One can imagine the development of a virus able of cutting, modifying, suppressing or activating a particular gene of the infected person that can leads to cellular dysfunction and therefore physiological problem leading to death. Researchers have already developed a murine poxvirus able to kill a normally immune mouse to this virus. Other harmful applications, such as the development of bacteria that are resistant to all antibiotics, or bacteria and/or viruses with enhanced pathogenicity, are conceivable. We can also play on the vector of diseases: for exemple, the mosquito responsible for the transmission of malaria or the flee responsible of the plague …
Obama’s science advisors letter
By the end of November 2016 President Obama’s PCAST (President’s Council of Advisors on Science and Technology) provided him a letter to warn him of the emergence of a new form of terrorism. They are worried by the new genetic engineering technologies such as CRISPR. They think that they should be better taken into consideration. Such technologies in the hands of malicious users could be very dangerous! The authors recall that recent infections of Zika, Ebola or H1N1, although unintentional, have been dramatic because they have emerged in an overall context of rapid urbanization, globalization or climate change, these factors currently beeing not under control. They point out that the US is clearly unprepared for these new biological threats.
What to do ?
Experts recommend a significant increase in “biomonitoring” defined as “the active process of collecting, analyzing and interpreting biosphere data” that may be related to threats to human health. Integrated surveillance must be able to demonstrate in real time the emergence of a disease in order to take the right measures against intentional or unintentional threats. Biomonitoring must integrate humans, animals and plants.

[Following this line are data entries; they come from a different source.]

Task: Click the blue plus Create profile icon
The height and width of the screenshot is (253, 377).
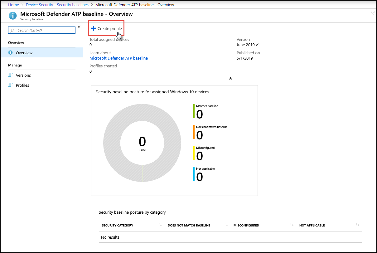Action: click(94, 28)
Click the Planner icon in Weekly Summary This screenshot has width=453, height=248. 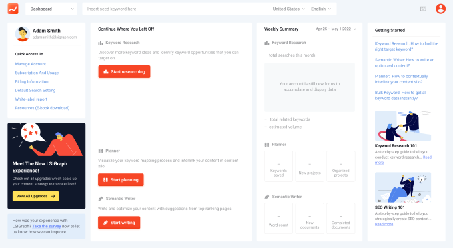click(266, 145)
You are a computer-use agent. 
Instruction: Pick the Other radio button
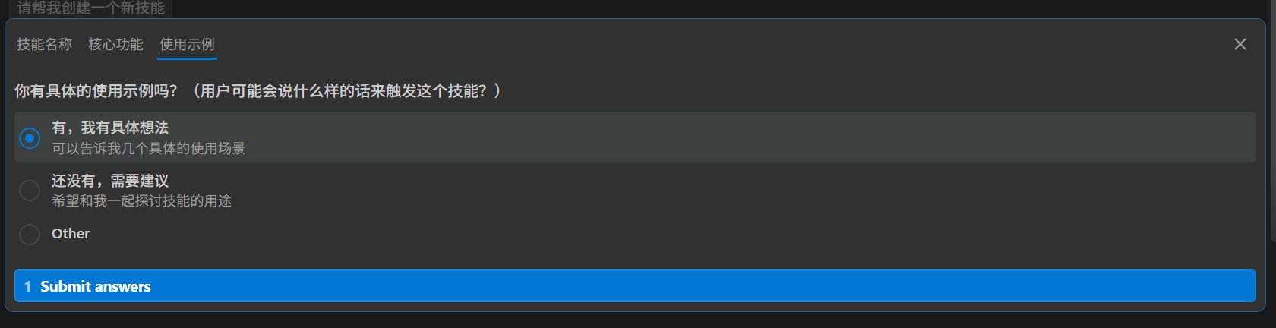(30, 234)
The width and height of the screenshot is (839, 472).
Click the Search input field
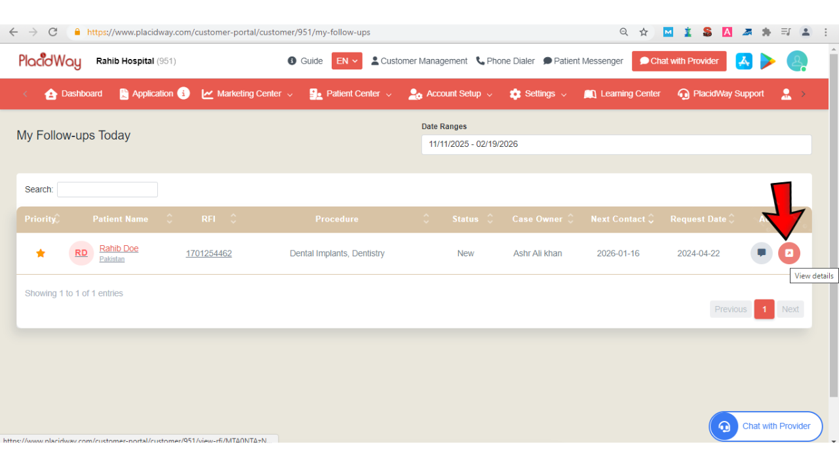tap(107, 189)
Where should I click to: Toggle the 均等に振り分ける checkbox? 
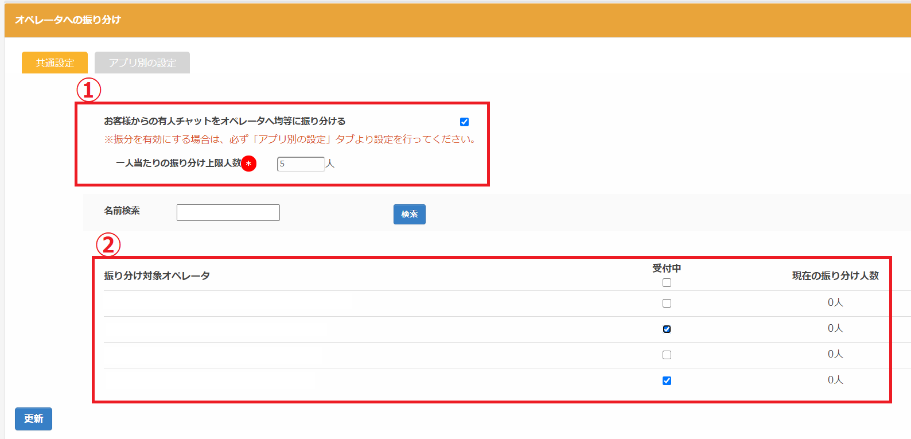[x=464, y=122]
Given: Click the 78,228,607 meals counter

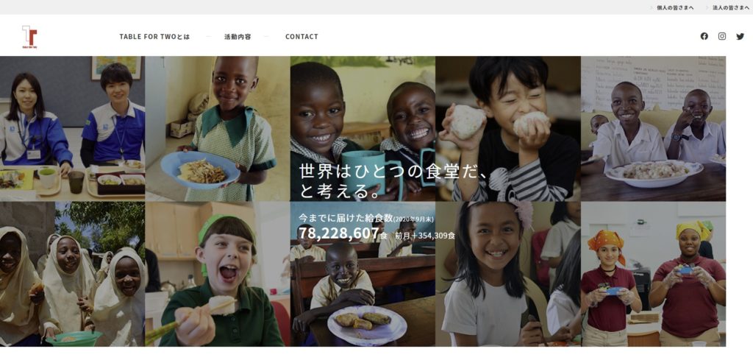Looking at the screenshot, I should point(339,233).
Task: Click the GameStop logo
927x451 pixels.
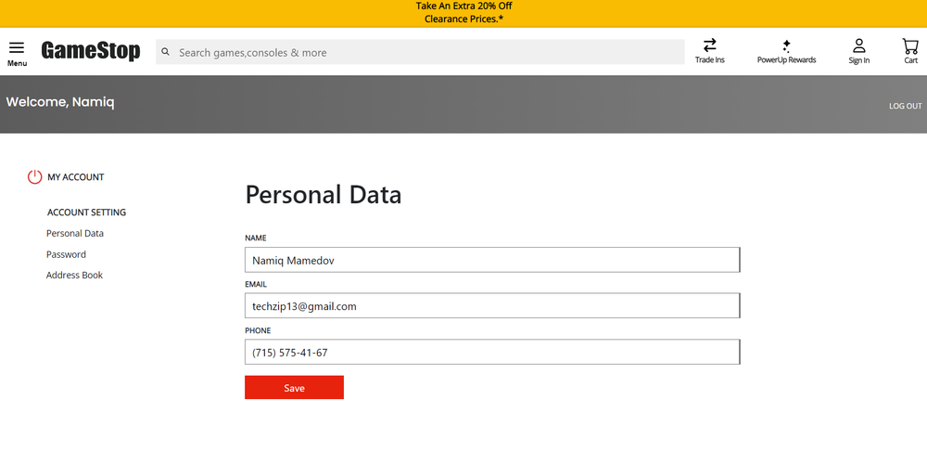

The review “Nature” of November 15, 2016 reports the case of a Chinese patient with a cancer who was injected cells which genes had been modified by the CRISPR/Cas9 technique. The patient has improved.
This is the positive side of this new technique.
Its misuse leading to the development of biological weapons is possible. In all cases, manipulation of genomes can only be done in equipped laboratories and by experienced scientists.